Hugh Jenkins

Personal information
- Nationality: British (Welsh)
- Born: 1943 (age 81–82) Newport, Wales

Sport
- Sport: Swimming
- Event: Breaststroke
- Club: Howardian High School SC

= Hugh Jenkins (swimmer) =

British swimmer

Ronald Hugh Jenkins (born 1943) is a former Welsh swimmer who specialised in breaststroke and competed at two Commonwealth Games.

== Biography ==
Jenkins attended the Howardian High School and while a pupil at the school he became a world class swimmer in the breastroke. He became the Welsh junior and Glamorgan senior breaststroke champion. Jenkins also held the junior 100 yards butterfly record in 1958 with a time of 74.4 seconds. He was a member of the Howardian High School Swimming Club.

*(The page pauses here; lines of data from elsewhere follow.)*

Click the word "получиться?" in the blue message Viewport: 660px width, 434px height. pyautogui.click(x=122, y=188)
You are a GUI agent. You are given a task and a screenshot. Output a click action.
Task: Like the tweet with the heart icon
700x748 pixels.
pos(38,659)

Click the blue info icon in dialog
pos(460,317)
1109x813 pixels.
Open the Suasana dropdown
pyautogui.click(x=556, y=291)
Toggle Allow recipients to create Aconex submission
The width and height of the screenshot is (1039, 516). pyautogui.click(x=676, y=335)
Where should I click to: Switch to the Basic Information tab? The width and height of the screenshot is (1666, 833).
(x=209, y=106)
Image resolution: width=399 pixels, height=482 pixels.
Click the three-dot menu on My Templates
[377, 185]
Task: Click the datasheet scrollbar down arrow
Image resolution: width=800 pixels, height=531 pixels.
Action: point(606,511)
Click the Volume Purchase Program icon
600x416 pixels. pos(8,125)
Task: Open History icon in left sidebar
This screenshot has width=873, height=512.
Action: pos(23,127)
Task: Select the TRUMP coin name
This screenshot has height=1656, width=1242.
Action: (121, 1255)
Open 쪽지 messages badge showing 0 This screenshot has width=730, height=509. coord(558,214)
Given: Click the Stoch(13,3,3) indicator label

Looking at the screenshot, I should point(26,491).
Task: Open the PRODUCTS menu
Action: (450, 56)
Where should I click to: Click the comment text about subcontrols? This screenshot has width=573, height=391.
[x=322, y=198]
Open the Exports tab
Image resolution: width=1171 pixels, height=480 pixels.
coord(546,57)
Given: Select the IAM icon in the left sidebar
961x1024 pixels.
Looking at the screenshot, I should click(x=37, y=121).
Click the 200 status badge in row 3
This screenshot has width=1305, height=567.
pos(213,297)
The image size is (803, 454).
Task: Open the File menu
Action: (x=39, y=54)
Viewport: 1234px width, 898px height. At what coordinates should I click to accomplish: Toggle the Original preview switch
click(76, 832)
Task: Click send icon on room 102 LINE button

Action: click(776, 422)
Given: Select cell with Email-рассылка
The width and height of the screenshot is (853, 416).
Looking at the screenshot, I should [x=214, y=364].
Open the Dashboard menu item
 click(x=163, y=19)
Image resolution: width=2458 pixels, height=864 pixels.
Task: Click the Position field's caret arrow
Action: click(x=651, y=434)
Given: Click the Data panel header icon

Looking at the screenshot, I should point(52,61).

He represented the Welsh team at the 1958 British Empire and Commonwealth Games in Cardiff, Wales, where he reached the final of the 220 yards breaststroke. His time qualifying for the final was another junior record of 2min 52.6 sec.

In 1965 Jenkins was at the Cardiff Teacher Training College.

Jenkins went to his second Commonwealth Games, representing the 1966 Welsh team at the 1966 British Empire and Commonwealth Games in Kingston, Jamaica, participating in the breaststroke events and the medley relay with Roddy Jones, Martyn Woodroffe and Keith Ross.